Alors, si pour maintenir un équilibre faune-flore, il faut supprimer 10 chevreuils sur un territoire
pendant une saison que vaut-il mieux : 60 sorties à l’arc (avec des hommes invisibles qui fouinent
partout), 10 affûts à la carabine (pas « sportif ») ou 4 battues (avec des chiens qui crient tout le
temps) ? La solution ne serait-elle pas un peu de tout cela ?

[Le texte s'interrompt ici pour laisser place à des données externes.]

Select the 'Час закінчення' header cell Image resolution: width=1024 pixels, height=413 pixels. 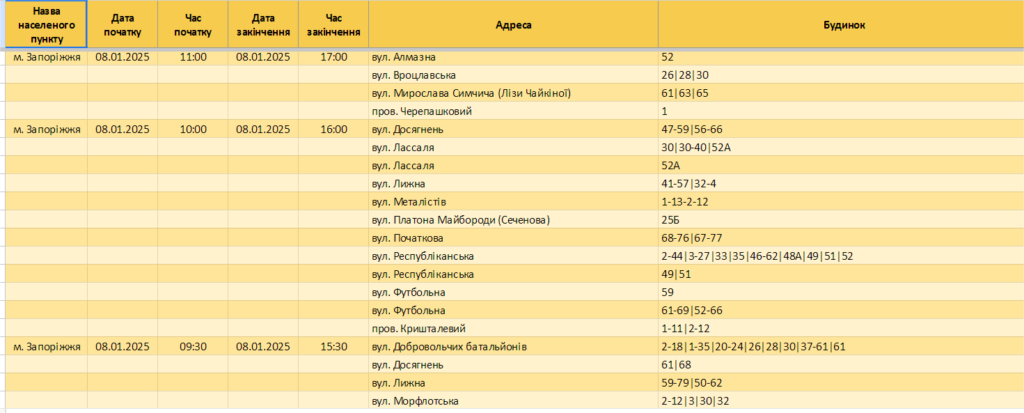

Un chasseur est un environnementaliste, non par son arme mais par ses actes
Je dirai donc pour conclure que les polémiques qui existent parfois entre chasseurs à l’arc et
chasseurs à l’arme à feu sont stériles et ne servent en rien la cause de la chasse en général. Si des
chasseurs peuvent parfois se prétendre être de véritables écologistes, c’est plus par le nombre de
sorties sur le terrain qu’ils effectuent sans arme et les actions qu’ils entreprennent pour
l’environnement (disons leur participation plus ou moins directe à la gestion des territoires) que par
les armes qu’ils choisissent pour capturer leur gibier. Peut-être faut-il considérer simplement que la
chasse à l’arc est une chasse, certes très passionnante, mais qui reste complémentaire d’autres modes
de chasse pour s’inscrire dans la gestion cynégétique des territoires.